### Aim of the task
Update all the records below by putting "Select" in place of "Click" wherever it occurs, leaving everything else unchanged. Omit the pictures from your answer.

### Provided material
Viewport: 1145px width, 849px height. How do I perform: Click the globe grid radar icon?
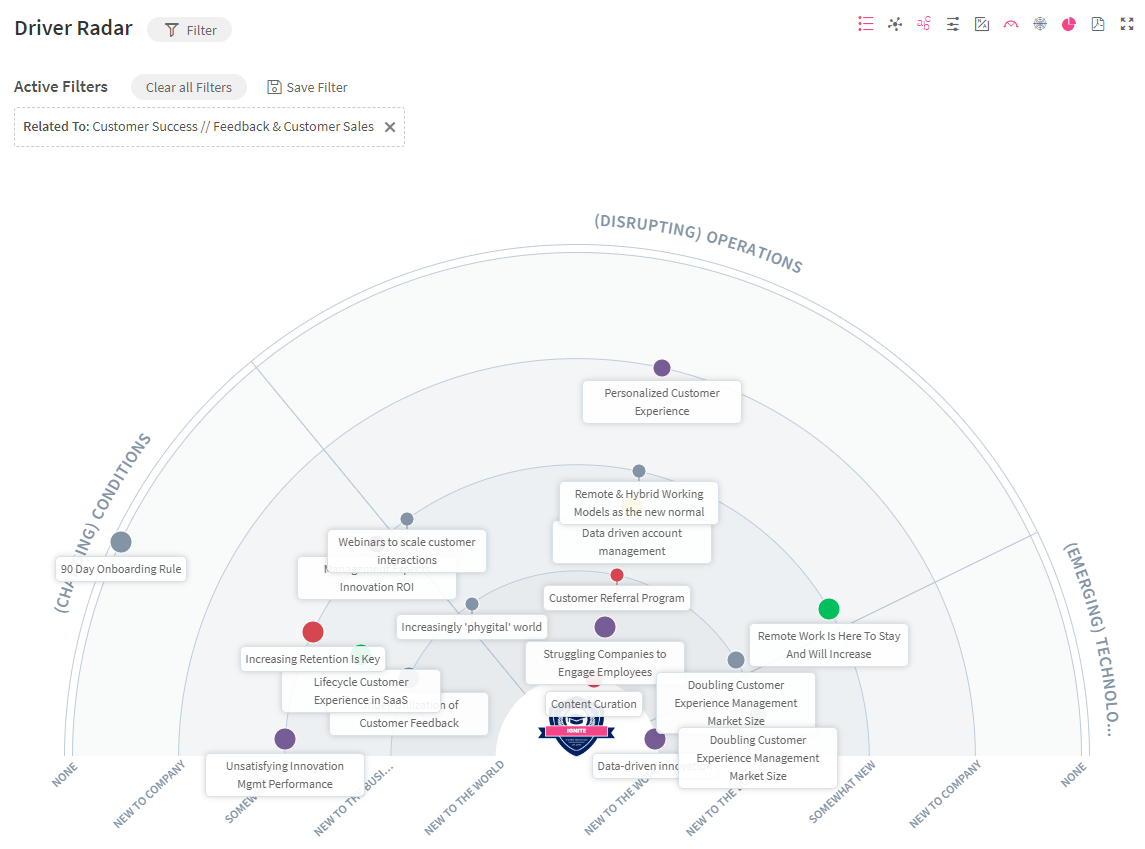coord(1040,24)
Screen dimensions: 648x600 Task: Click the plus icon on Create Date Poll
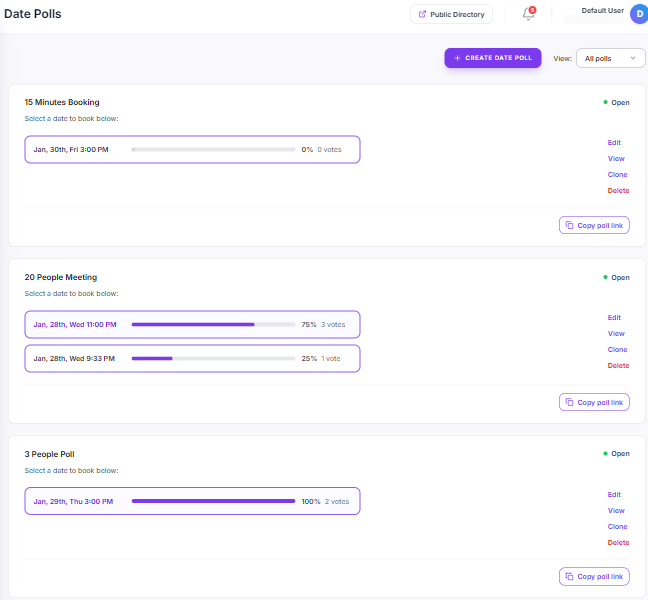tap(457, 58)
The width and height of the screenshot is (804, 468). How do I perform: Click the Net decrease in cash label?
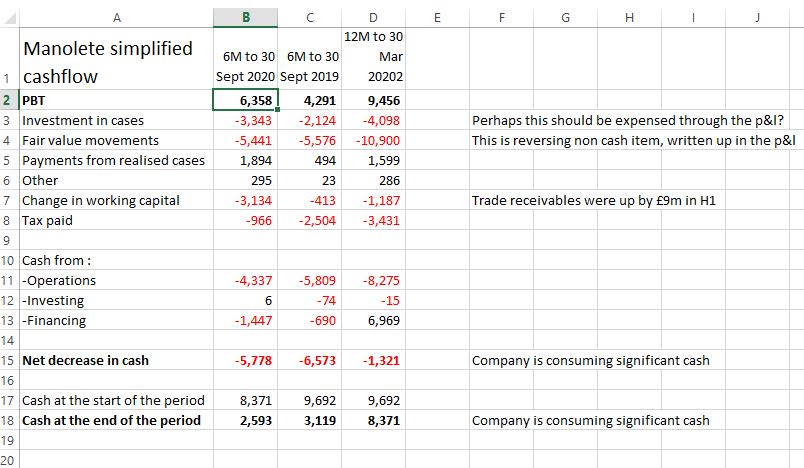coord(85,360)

### Expected output
Viewport: 1145px width, 849px height. How do I perform: Select the globe grid radar icon?
coord(1040,24)
Screen dimensions: 648x600 Task: Select the plus icon on Create Date Poll
tap(457, 58)
The width and height of the screenshot is (804, 468). How do I perform: Select the Net decrease in cash label?
coord(85,360)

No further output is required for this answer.